Bali man believed to have died from rabies, first such death on the island in three years

A 22-year-old Balinese man is believed to have died from rabies after he was bitten by a dog around three months ago in Klungkung regency.
A 22-year-old Balinese man is believed to have died from rabies after he was bitten by a dog around three months ago in Klungkung regency.

A 22-year-old Balinese man is believed to have died from rabies after he was bitten by a dog around three months ago in Klungkung regency.

According to a report from the Jawa Pos network, Anak Agung Gede Rai Kariyawan, known as Ode, was brought to the local hospital in Klungkung after having difficulties breathing and swallowing water for two days.

“Afterwards, whenever there’s a breeze he’d be struggling as if he was possessed,” said Ode’s father, Ngurah Yasa, as quoted in the report.

That led his family to think that Ode was experiencing something medically unrelated or even supernatural, leading them to seek alternative solutions, which also did not yield results.

“I finally brought him to a local healer, who told me he had symptoms of rabies and should be brought to a hospital,” Yasa said.

The family only then found out about Ode being bitten by a dog three months ago from his friends.

“He was bitten by a dog, which wounded his hands. His friends had told him to immediately get a rabies vaccine, but Ode refused because it was just a small wound. I think he was also bitten in the foot before, I’m not sure if he’d gotten a vaccine for that,” Ode’s cousin, Anak Agung Oka, told the Jawa Pos network.

Ode died on Sunday, which Tribun-Bali said was the first death from rabies on the island within the past three years. The last death from rabies was recorded in 2016, with the victim being a nine-year-old boy from Banjarangkan, also in Klungkung regency.

Ode’s friends and family members immediately went over to the local Community Health Center (Puskesmas) to get a rabies vaccine, for fear that they might be infected through saliva contact. According to the Tribun-Bali report, Ode participated in a drinking party before he died, where people were drinking from the same glass.

“Rabies can indeed be transmitted through saliva.

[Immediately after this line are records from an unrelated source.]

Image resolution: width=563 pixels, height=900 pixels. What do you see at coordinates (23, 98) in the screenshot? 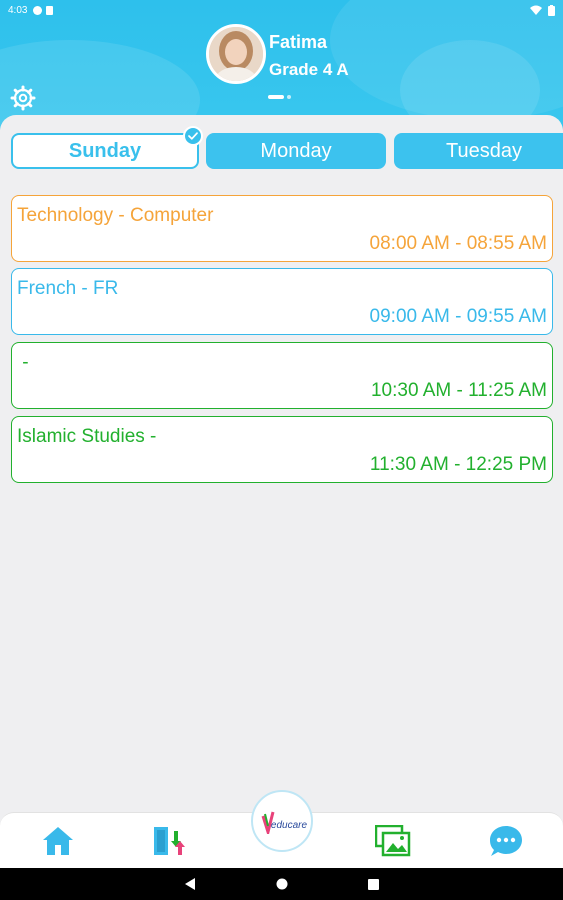
I see `gear-icon` at bounding box center [23, 98].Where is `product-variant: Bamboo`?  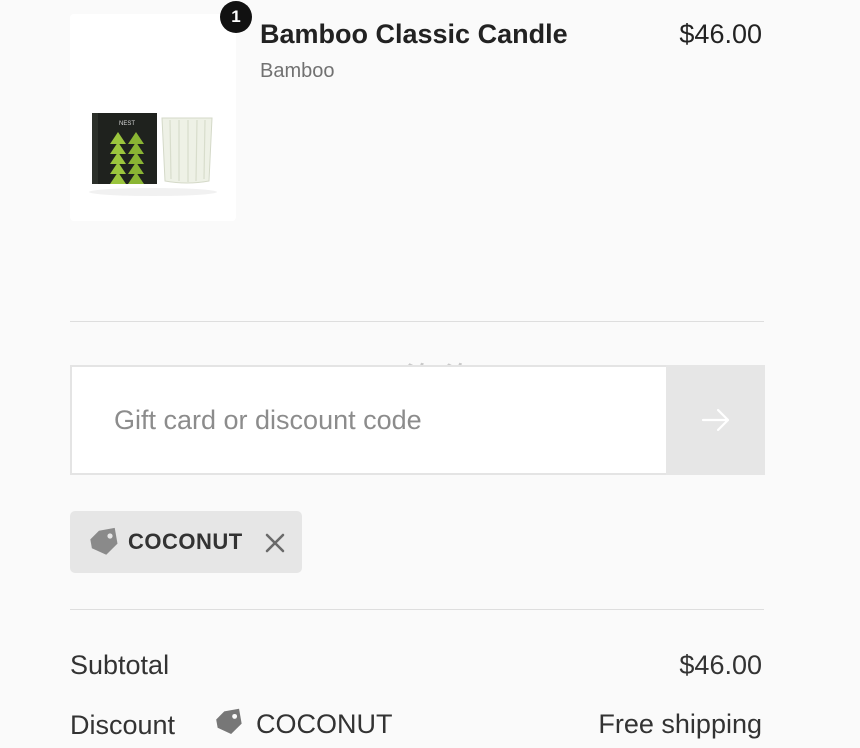
product-variant: Bamboo is located at coordinates (298, 71).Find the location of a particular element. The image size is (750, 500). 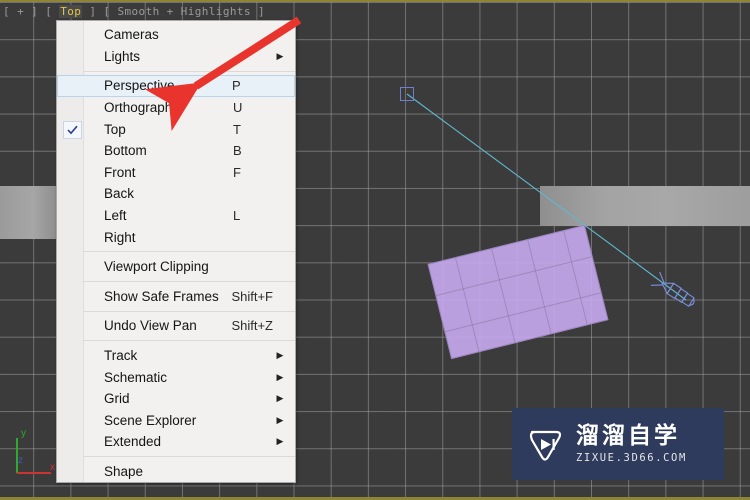

menu-item-bottom: Bottom B is located at coordinates (176, 151).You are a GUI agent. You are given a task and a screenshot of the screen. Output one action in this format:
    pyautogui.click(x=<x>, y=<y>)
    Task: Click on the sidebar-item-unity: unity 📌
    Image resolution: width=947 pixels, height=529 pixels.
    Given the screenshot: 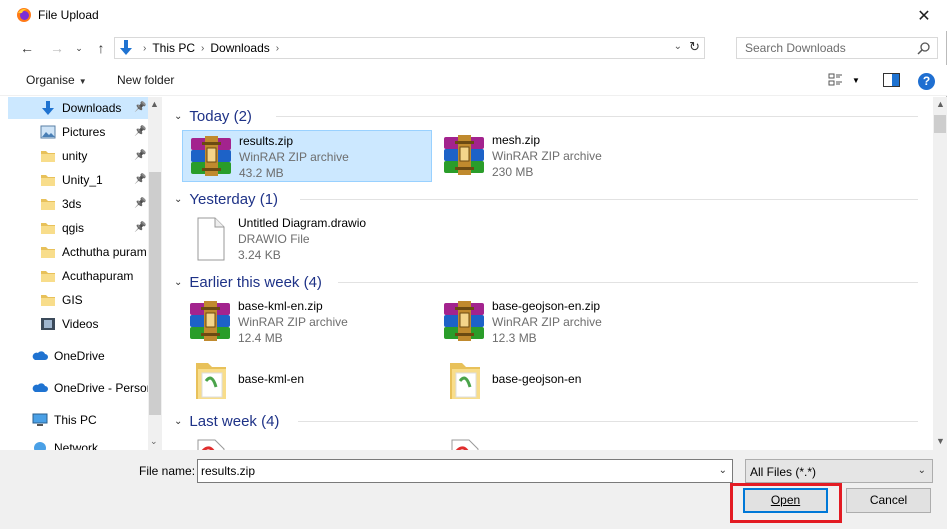 What is the action you would take?
    pyautogui.click(x=78, y=156)
    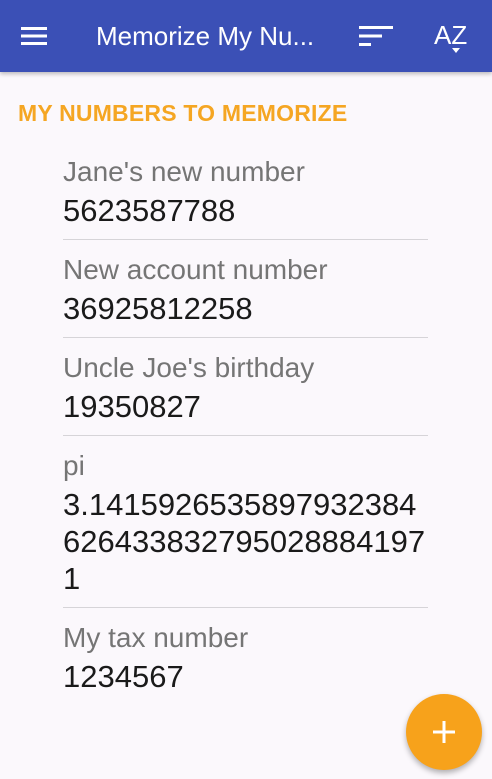  I want to click on section-header: MY NUMBERS TO MEMORIZE, so click(183, 113).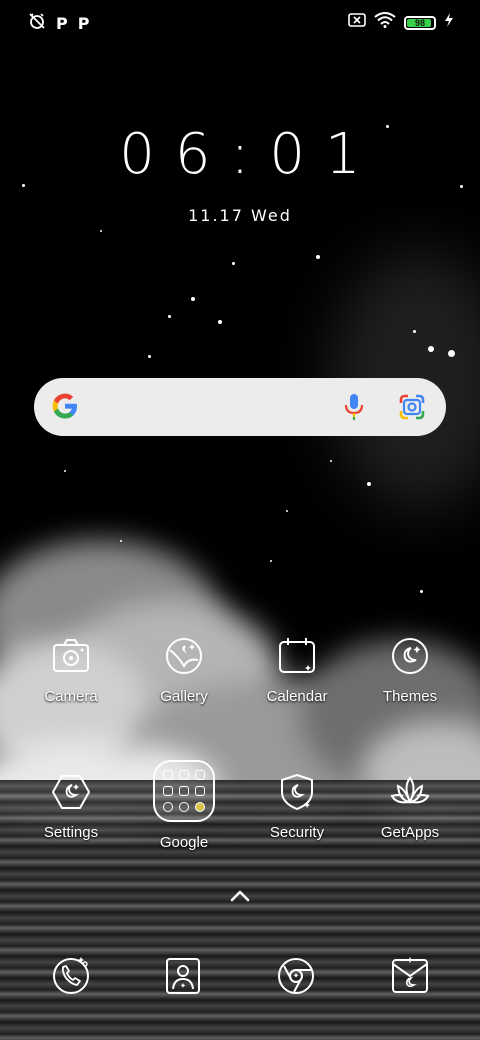  I want to click on app-security: Security, so click(297, 827).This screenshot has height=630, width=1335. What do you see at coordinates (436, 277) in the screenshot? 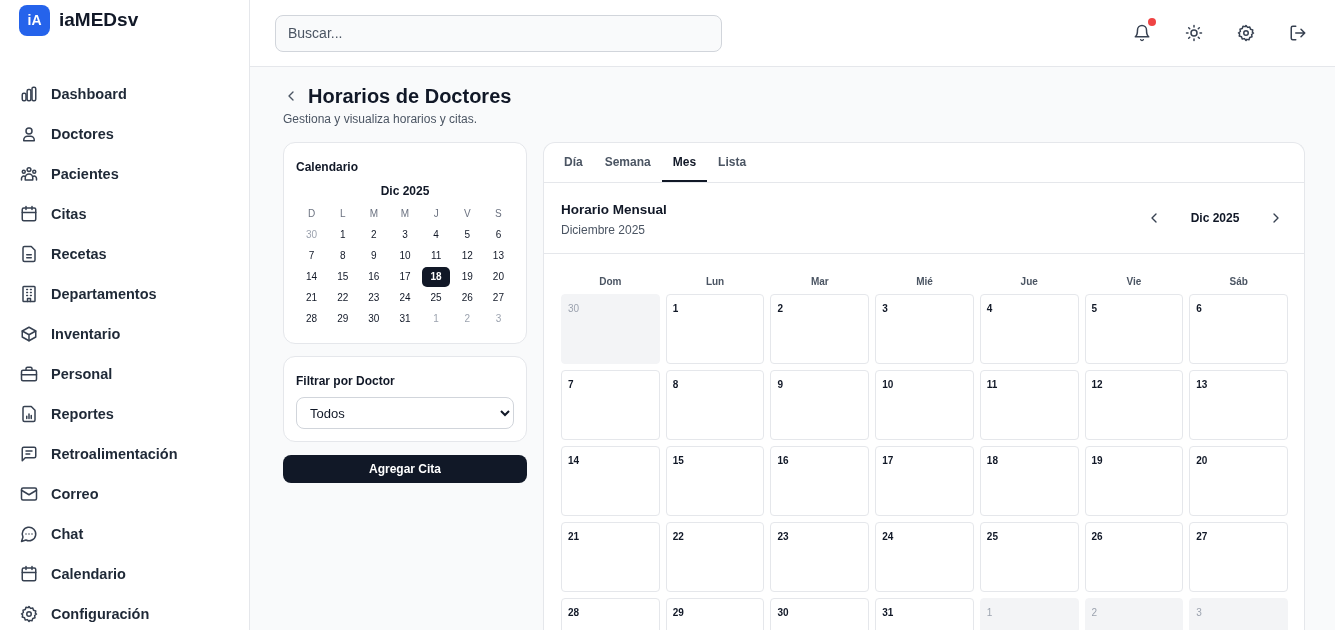
I see `calendar-day: 18` at bounding box center [436, 277].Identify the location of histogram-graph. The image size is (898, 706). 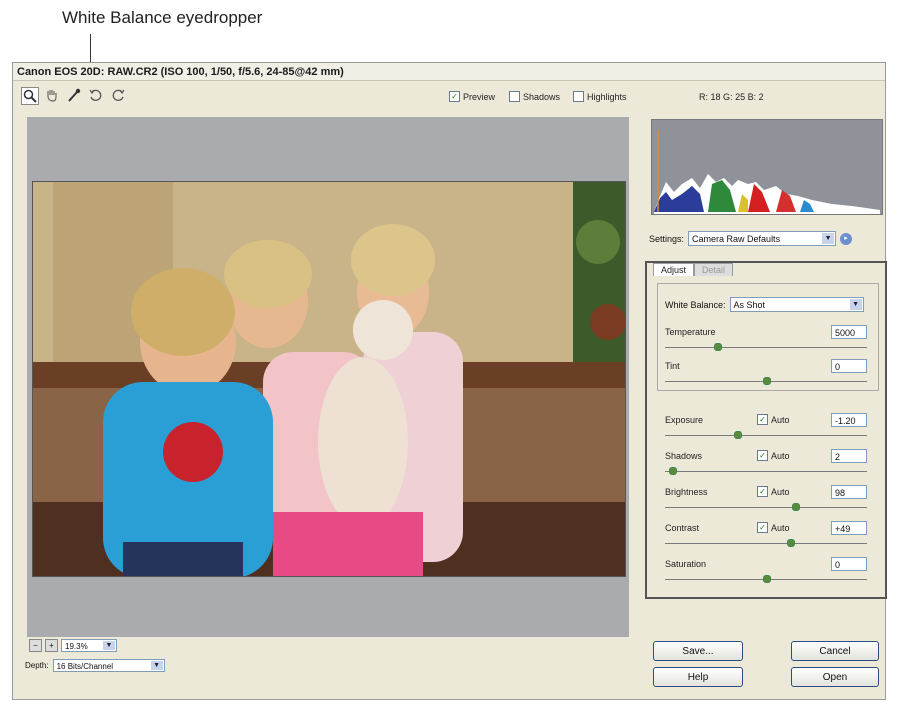
(767, 167).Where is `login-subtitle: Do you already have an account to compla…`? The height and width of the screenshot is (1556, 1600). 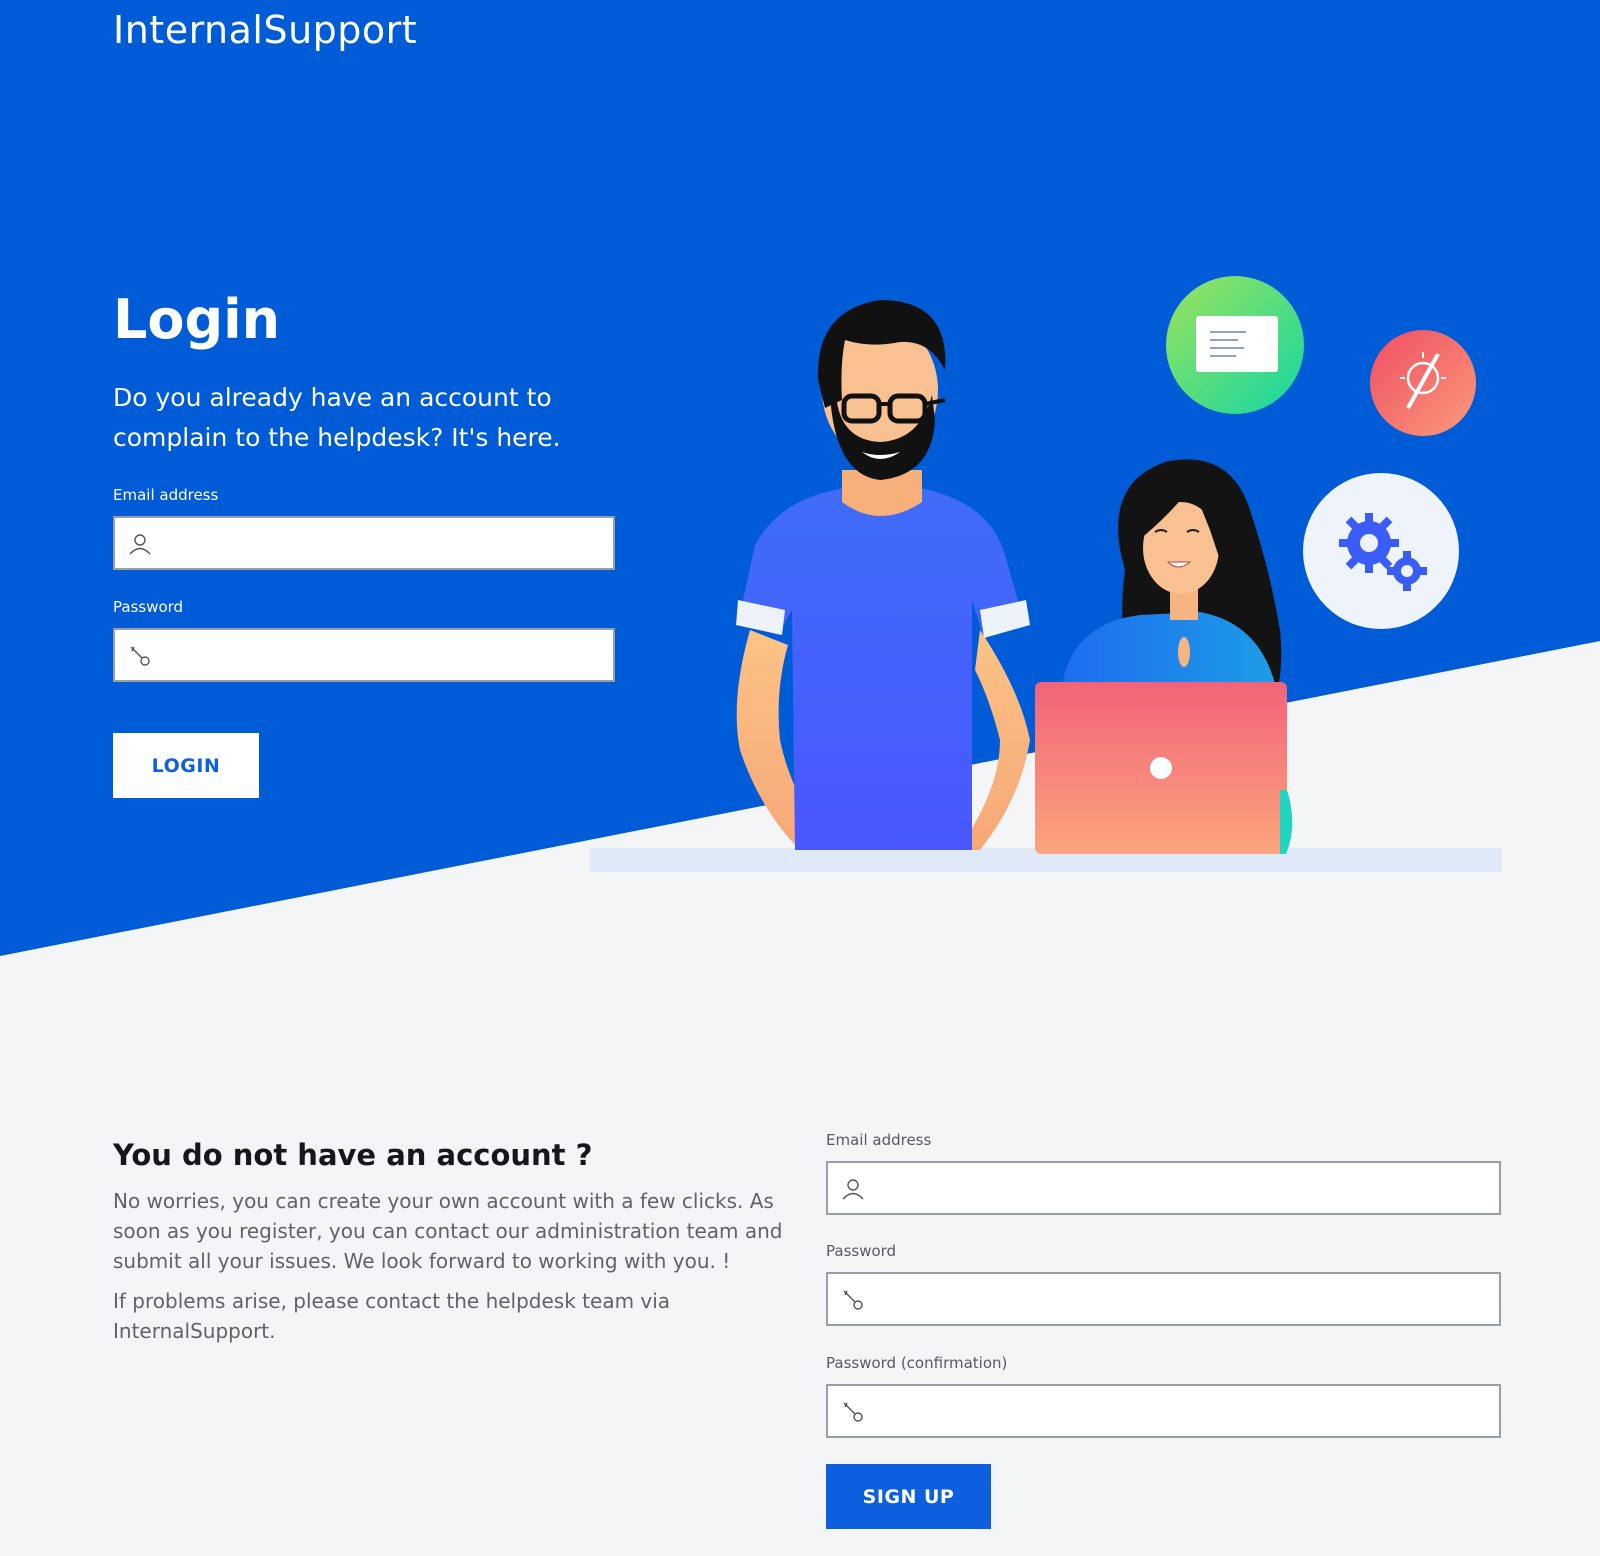
login-subtitle: Do you already have an account to compla… is located at coordinates (337, 418).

To reduce the risk of infection, we’ve given rabies vaccine to the people who were there at the party with the patient (Ode),” Dr. Ni Made Swapatni said, as quoted in the report.

As head of Klungkung health agency, Dr. Adi Swapatni also dispatched a team to investigate the matter and check on the possibility that other residents who may have been bitten.

Rabies has long been a persistent problem on the Island of the Gods. According to a Bali Post report in March of this year, 105 villages in Bali still report cases of rabies.

Earlier this year, the provincial government announced its plans to realize a rabies-free Bali before 2020, as reported by Media Indonesia.

In addition, the Indonesian Ministry of Agriculture has reportedly allocated IDR 18 billion (USD 1.24 million) and provide over half a million vaccines to tackle the rabies problem in Bali.